Michelle Bolsonaro dá recado à direita com apoio a Tarcísio e Zema
Michelle sinaliza apoio a Tarcísio e Zema, ignorando Flávio

Uma série de publicações nas redes sociais da ex-primeira-dama Michelle Bolsonaro, entre os dias 14 e 16 de janeiro de 2026, gerou um terremoto político ao sinalizar novos rumos para o bolsonarismo. As ações, aparentemente simples, consistiram em compartilhar e impulsionar vídeos de dois governadores conservadores, ignorando completamente o senador Flávio Bolsonaro, que já lançou sua pré-candidatura à Presidência.

As "alfinetadas" estratégicas nas redes sociais

A primeira movimentação ocorreu quando Michelle Bolsonaro compartilhou um vídeo do governador de São Paulo, Tarcísio de Freitas, discursando com um tom claramente presidencial. Dois dias depois, foi a vez de ela dar visibilidade a um conteúdo semelhante do governador de Minas Gerais, Romeu Zema, também visto como um potencial candidato ao Planalto.

O silêncio em relação a Flávio Bolsonaro, filho do ex-presidente Jair Bolsonaro e único com pré-candidatura oficialmente anunciada dentro do movimento, foi o elemento que transformou os gestos em uma mensagem de alto impacto. Para o cientista político Elias Tavares, entrevistado pelo programa Ponto de Vista, a atitude foi calculada. "Ela faz uma alfinetada simbólica: 'você não é a única opção do bolsonarismo — e eu também sou uma Bolsonaro'", analisou o especialista.

O posicionamento de Michelle e o enfraquecimento de Flávio

Michelle Bolsonaro, que preside o PL Mulher e tem percorrido o país, não se limita a apontar alternativas. Ela também se coloca como um nome forte no tabuleiro. Pesquisas internas mostram que ela possui desempenho superior ao de vários governadores e uma conexão particularmente eficaz com bases eleitorais cruciais, como o eleitorado evangélico e o feminino.

A estratégia de Flávio Bolsonaro, que antecipou o lançamento de sua pré-candidatura no fim de 2025 justamente para conter o protagonismo da ex-primeira-dama, parece não ter surtido o efeito desejado. Ao ignorá-lo e valorizar outros nomes, Michelle reforça a percepção de que ele não é uma unanimidade e amplia a fragmentação interna do campo.

Cenários possíveis para 2026

Nos bastidores, circulam várias hipóteses sobre os próximos passos de Michelle. Entre elas estão uma candidatura ao Senado pelo Distrito Federal, uma vaga como vice em uma chapa presidencial ou um papel de grande influência na definição da candidatura do movimento.

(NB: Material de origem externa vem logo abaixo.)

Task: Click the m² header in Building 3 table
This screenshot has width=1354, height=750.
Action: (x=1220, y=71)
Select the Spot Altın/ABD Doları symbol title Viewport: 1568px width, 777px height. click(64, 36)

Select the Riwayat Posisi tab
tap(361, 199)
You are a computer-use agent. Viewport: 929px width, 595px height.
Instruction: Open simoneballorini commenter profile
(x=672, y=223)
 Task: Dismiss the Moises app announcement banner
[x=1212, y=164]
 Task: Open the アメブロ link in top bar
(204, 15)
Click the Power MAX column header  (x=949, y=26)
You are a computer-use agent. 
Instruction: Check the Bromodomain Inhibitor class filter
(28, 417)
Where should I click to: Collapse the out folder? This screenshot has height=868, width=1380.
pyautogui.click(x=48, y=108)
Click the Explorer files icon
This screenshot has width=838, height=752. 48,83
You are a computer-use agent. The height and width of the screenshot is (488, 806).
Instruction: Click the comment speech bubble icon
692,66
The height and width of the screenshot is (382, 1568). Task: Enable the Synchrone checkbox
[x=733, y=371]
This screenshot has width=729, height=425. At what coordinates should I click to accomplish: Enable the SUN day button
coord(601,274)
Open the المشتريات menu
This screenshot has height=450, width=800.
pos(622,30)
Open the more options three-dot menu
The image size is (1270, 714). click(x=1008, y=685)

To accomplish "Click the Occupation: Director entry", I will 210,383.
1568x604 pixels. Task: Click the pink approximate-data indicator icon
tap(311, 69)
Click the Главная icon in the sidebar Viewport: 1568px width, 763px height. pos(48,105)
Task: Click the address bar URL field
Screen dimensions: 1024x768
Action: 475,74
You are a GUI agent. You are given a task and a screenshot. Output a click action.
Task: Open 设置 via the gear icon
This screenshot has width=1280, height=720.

Elias Tavares considera "absolutamente possível e politicamente forte" um cenário que una Tarcísio de Freitas como candidato a presidente e Michelle Bolsonaro como vice. A viabilidade de Tarcísio, segundo o analista, só estaria descartada se ele optasse por permanecer no governo paulista após o prazo de desincompatibilização.

Enquanto isso, o bolsonarismo vive um impasse público. De um lado, Flávio Bolsonaro busca se consolidar como herdeiro natural do capital político da família. De outro, lideranças e a própria Michelle indicam que o campo está em aberto. Esta divisão, escancarada nas redes sociais, é acompanhada de longe pelo presidente Luiz Inácio Lula da Silva, que se beneficia historicamente de um cenário de adversários fragmentados.

A sequência de posts, portanto, vai muito além de um simples compartilhamento. É um movimento estratégico que reposiciona peças, cria símbolos e lança a disputa pela sucessão do bolsonarismo para o centro do debate político nacional, muito antes das eleições de 2026.